Effects of body weight and fat mass on back pain - direct mechanical or indirect through inflammatory and metabolic parameters?
Perera RS., Chen L., Hart DJ., Spector TD., Arden NK., Ferreira ML., Radojčić MR.
BACKGROUND: While reports indicate the association between obesity and back pain, its mechanism is still unclear. Thus, we aimed to investigate the effects of weight and its components on back pain in middle-aged women while considering direct mechanical and indirect effects via inflammatory and metabolic parameters. METHODS: We used data from the Chingford 1000 Women Study, two follow-ups seven years apart. We assessed effects of weight, body mass index (BMI), total fat mass (TFM), total lean mass (TLM) and total bone mineral density (TBMD), measured by dual-energy X-ray absorptiometry, on back pain episode. We used inflammatory (C-reactive protein, interleukin-6, and tumour necrosis factor-alpha) and metabolic parameters (systolic and diastolic blood pressure, triglyceride, high-density lipoprotein cholesterol, and fasting blood glucose) as mediators of indirect effects.
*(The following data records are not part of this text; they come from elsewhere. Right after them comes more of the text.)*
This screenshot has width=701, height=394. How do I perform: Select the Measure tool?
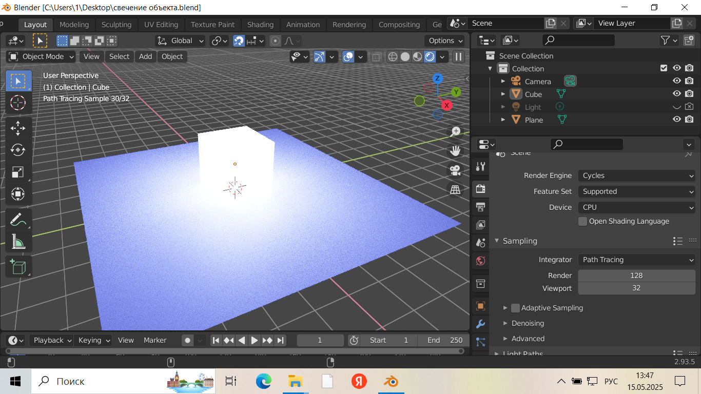point(18,241)
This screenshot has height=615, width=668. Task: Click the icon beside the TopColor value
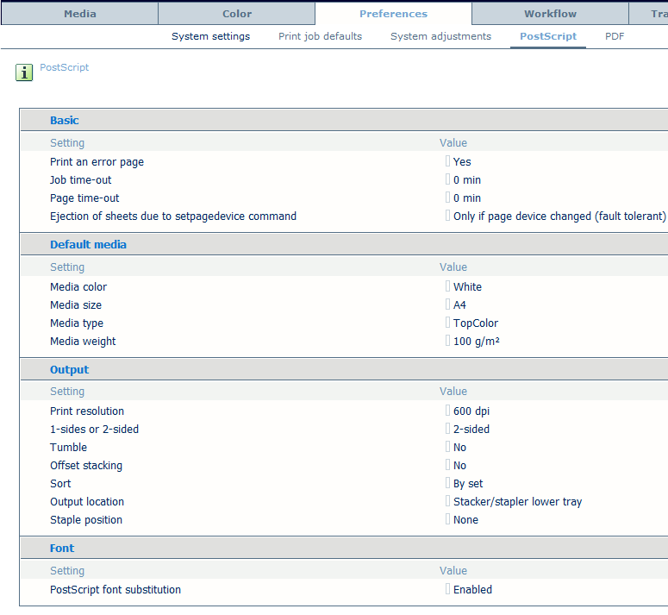pyautogui.click(x=447, y=323)
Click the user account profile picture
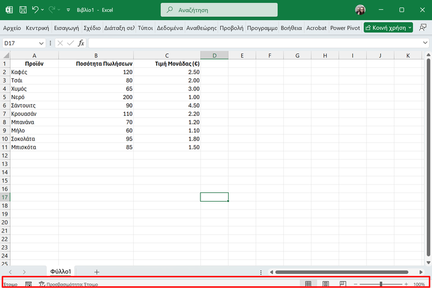432x288 pixels. pyautogui.click(x=361, y=10)
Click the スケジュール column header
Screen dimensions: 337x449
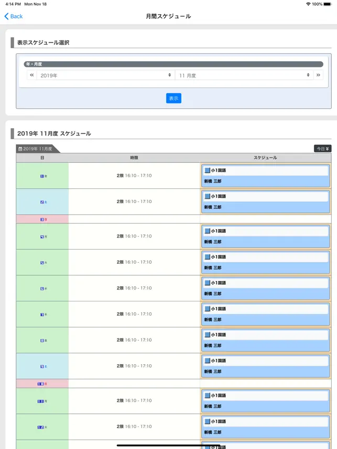[x=265, y=158]
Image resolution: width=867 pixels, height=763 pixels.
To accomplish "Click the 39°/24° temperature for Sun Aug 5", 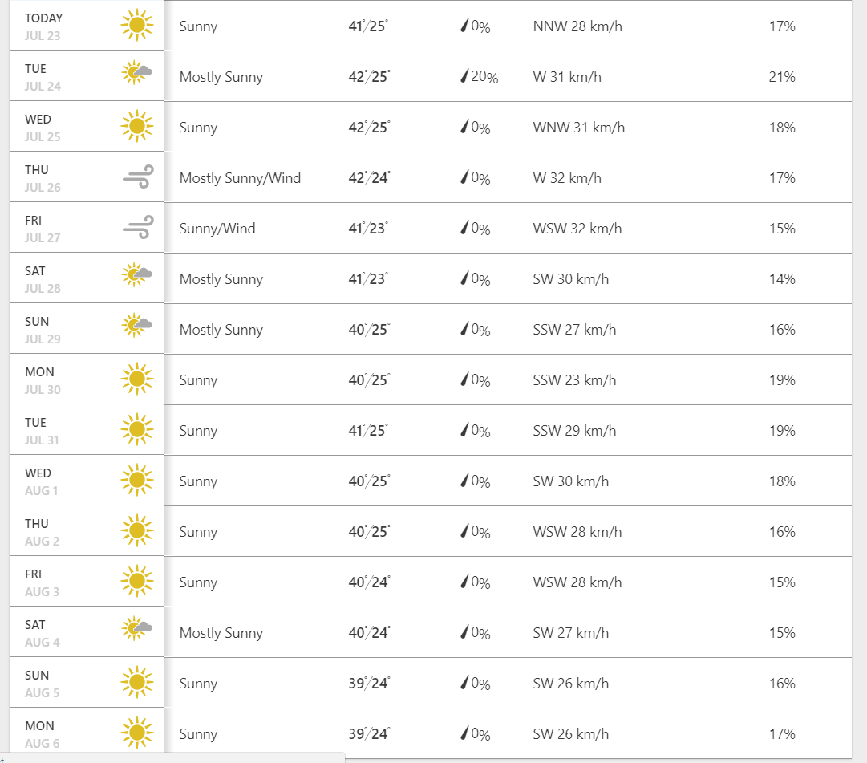I will click(369, 684).
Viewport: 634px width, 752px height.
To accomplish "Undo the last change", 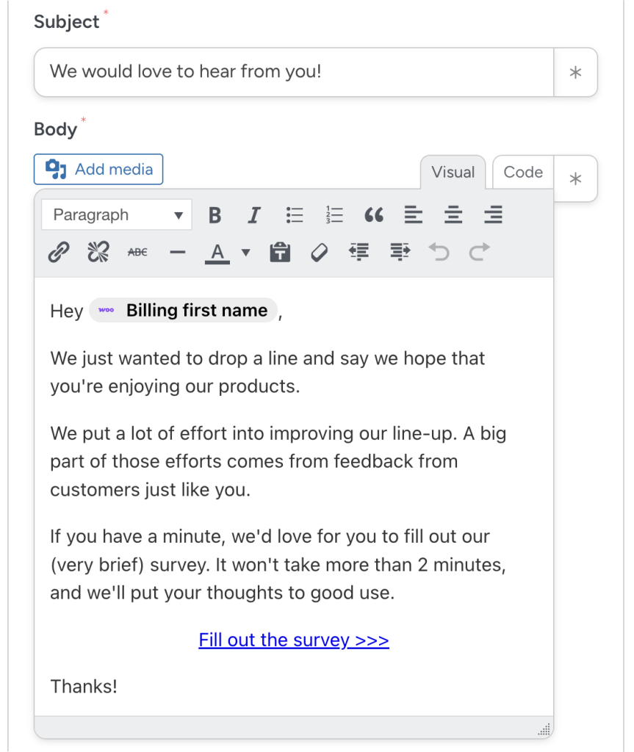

We investigated associations of interest cross-sectionally and longitudinally using binary logistic regression and parallel mediation model. RESULTS: We included 826 Chingford middle-aged women (mean age=60.7, SD=5.9) from the first used follow-up in cross-sectional and mediation analyses and 645 women that attended the follow-up seven years later, in longitudinal analyses. We found that increased weight was directly associated with increased odds of having back pain episode (OR=1.02; 95% CI 1.01-1.03), similarly as BMI (OR=1.05; 95% CI 1.02-1.08) and TFM (OR=1.03; 95% CI 1.01-1.04) consistently across the cross-sectional and longitudinal models, but not TLM or TBMD. However, we did not find consistent indirect effects of weight or its components through measured inflammatory or metabolic parameters on back pain. CONCLUSIONS: Our results show that in middle-aged women, weight, BMI and TFM are directly related to back pain, indicating prominence of mechanical loading effect.